The learning command gives any team member a way to explicitly trigger a reflection session after complex work:

otto/commands/learning.md
---
otto:
command:
description: Review this conversation and update project rules with any new learnings
---

Review this conversation for new patterns, conventions, mistakes, or lessons learned.
For each learning, propose creating a new rule file or updating an existing one.
Keep rules concise and use keyword or glob scoping where appropriate.
Wait for confirmation before making changes.

Run the command after any complex task — a schema migration, an incident investigation, a new data source integration. The agent reviews its own work, identifies what wasn't in the rules, and proposes additions. A human reviews, accepts what's accurate, discards what's wrong.

Over time, the context stack encodes the hard-won lessons from every complex task the team has run. Each session starts with slightly better context than the last. Teams that build this workflow find agent quality improves over months, not just weeks.

tip

The learning loop requires a deliberate workflow. An agent won't update its own rules unprompted. The always-on rule makes the agent notice opportunities; the command gives the team a trigger to act on them. Both are needed.

For a hands-on walkthrough of building out the full harness — learning rule, learning command, scoped rules, and a custom agent — see Lab 2: Programmatic Agentic Systems.

Intent specification craft

The prompts you write still matter. Better prompts, with better context stacks behind them, produce measurably better outcomes. Work such as research on systematic prompt optimization (SPRIG) shows that systematic optimization over prompt structure can produce measurable quality improvements.

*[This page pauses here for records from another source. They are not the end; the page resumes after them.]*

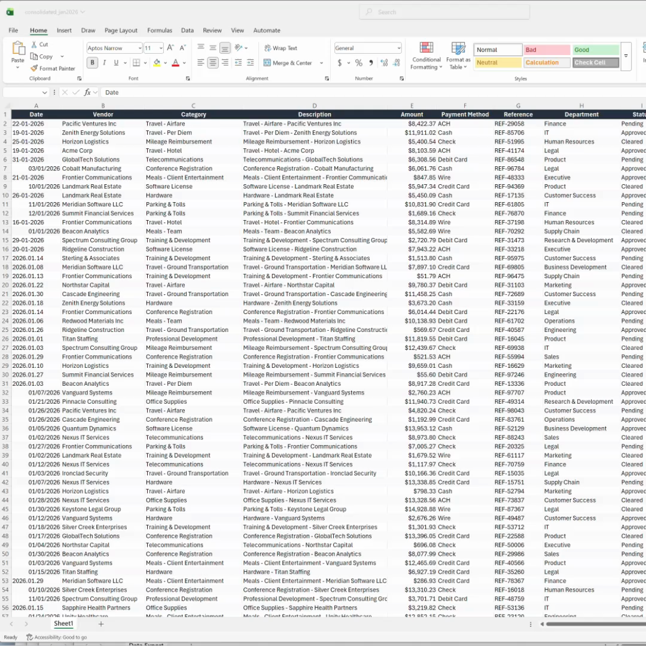Screen dimensions: 646x646
Task: Toggle Italic formatting
Action: (x=104, y=63)
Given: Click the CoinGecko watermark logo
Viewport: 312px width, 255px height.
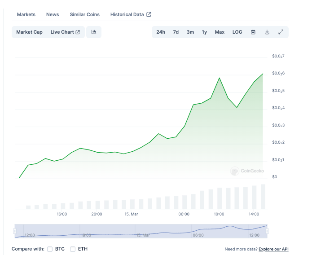Looking at the screenshot, I should coord(247,171).
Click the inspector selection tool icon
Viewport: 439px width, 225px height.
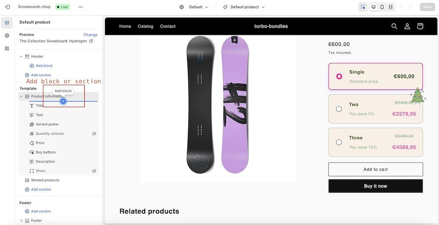coord(363,7)
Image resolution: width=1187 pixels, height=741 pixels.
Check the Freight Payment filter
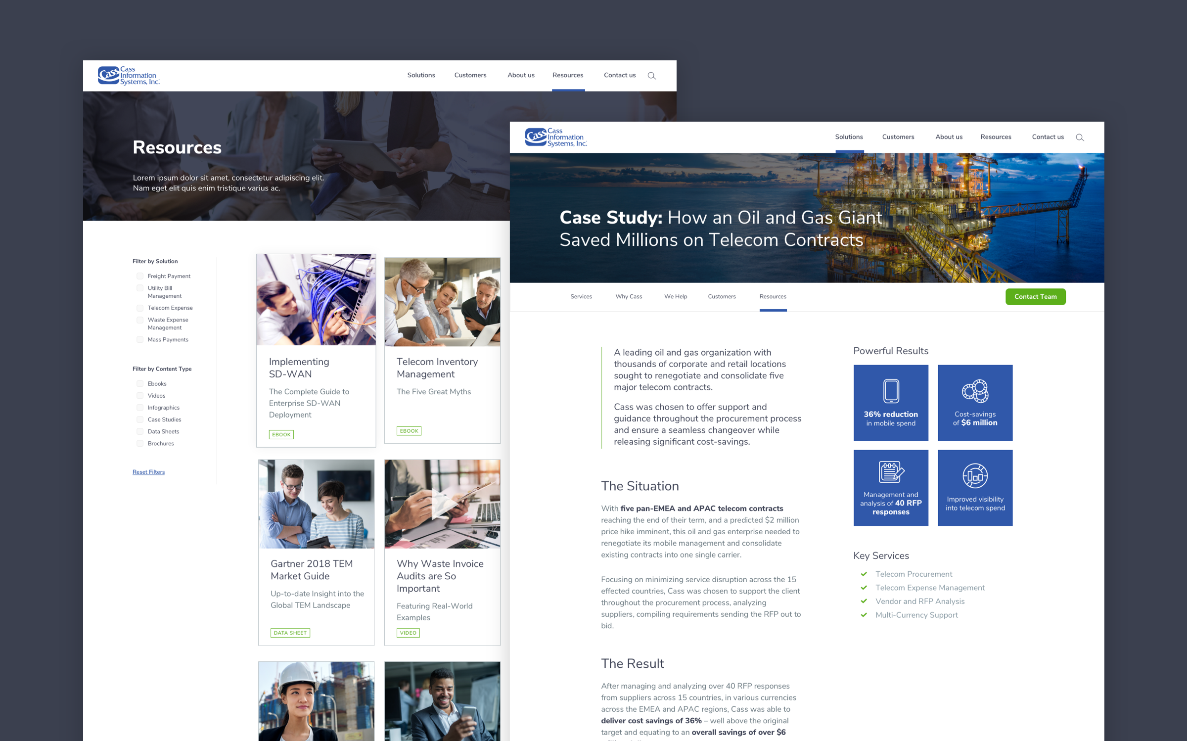[140, 276]
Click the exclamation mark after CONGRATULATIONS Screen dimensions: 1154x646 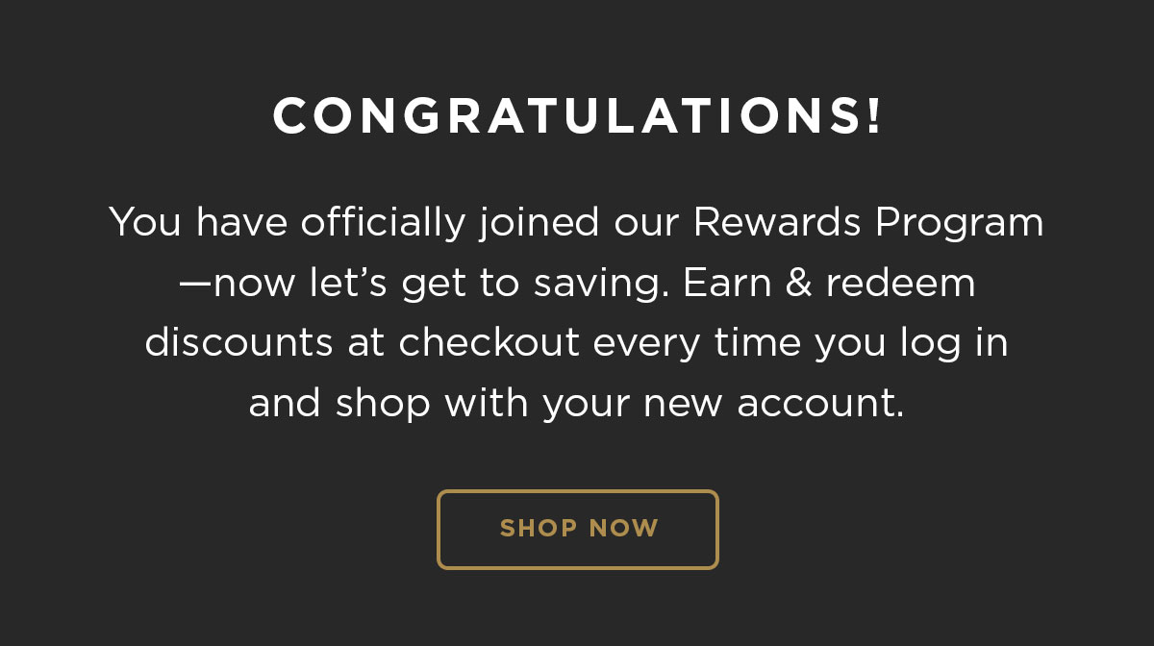click(873, 117)
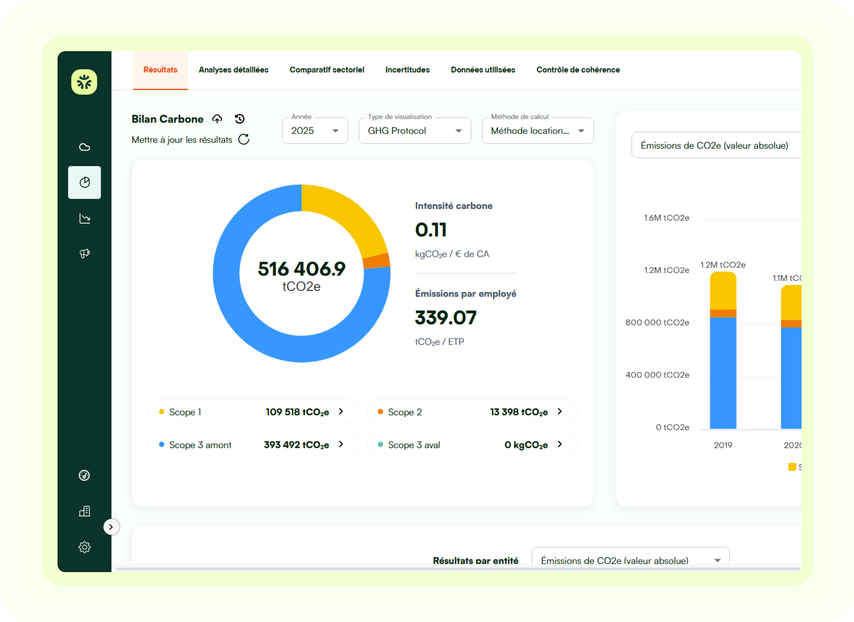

Here are the dimensions that matter most — illustrated with a concrete example:

# Intent specification — what good looks like

## Role
You are a pipeline reliability engineer for the data team.
Your focus is diagnosing pipeline failures and proposing
minimal, targeted fixes. You do not rewrite working code.

## Task
The orders_daily pipeline failed on the most recent run.
Investigate the root cause. If the upstream schema has changed,
identify every affected downstream component and propose a patch.

## Constraints
- Do not modify any downstream consumer configurations directly
- Do not merge to main — open a pull request only
- If you reach 10 tool calls without resolution, escalate with
full reasoning trace

## Examples of correct output format
A PR description containing:
- Root cause (one sentence)
- Affected components (bulleted list)
- Fix summary (what changed and why)
- Validation evidence (output from staging run)

## Success criteria
Fix validated in staging, PR open with full reasoning,
zero production deploys.

The contrast with "fix the broken pipeline" is stark. Both are prompts to the same agent with the same context stack. The structured version is dramatically more likely to produce a useful result — because the agent now knows what it's working on, what it's allowed to do, what it's not, and what success looks like.

The most important structural element: clarity about outcome, not steps. Specify what success looks like, what the constraints are, and what the agent should not do. The agent will figure out the steps.

RAG vs. long-context: the cost-quality tradeoff

As your context stack grows, you face a fundamental design tradeoff: Retrieval-Augmented Generation (RAG) — retrieve the most relevant context on demand — or load everything and let the model work with the full picture (long-context)?

Watch out: "lost in the middle"

When relevant information appears in the middle of a long context window, performance degrades significantly — research shows highest quality occurs when the most important information is at the beginning or end. Loading the full document doesn't help if the critical content is buried.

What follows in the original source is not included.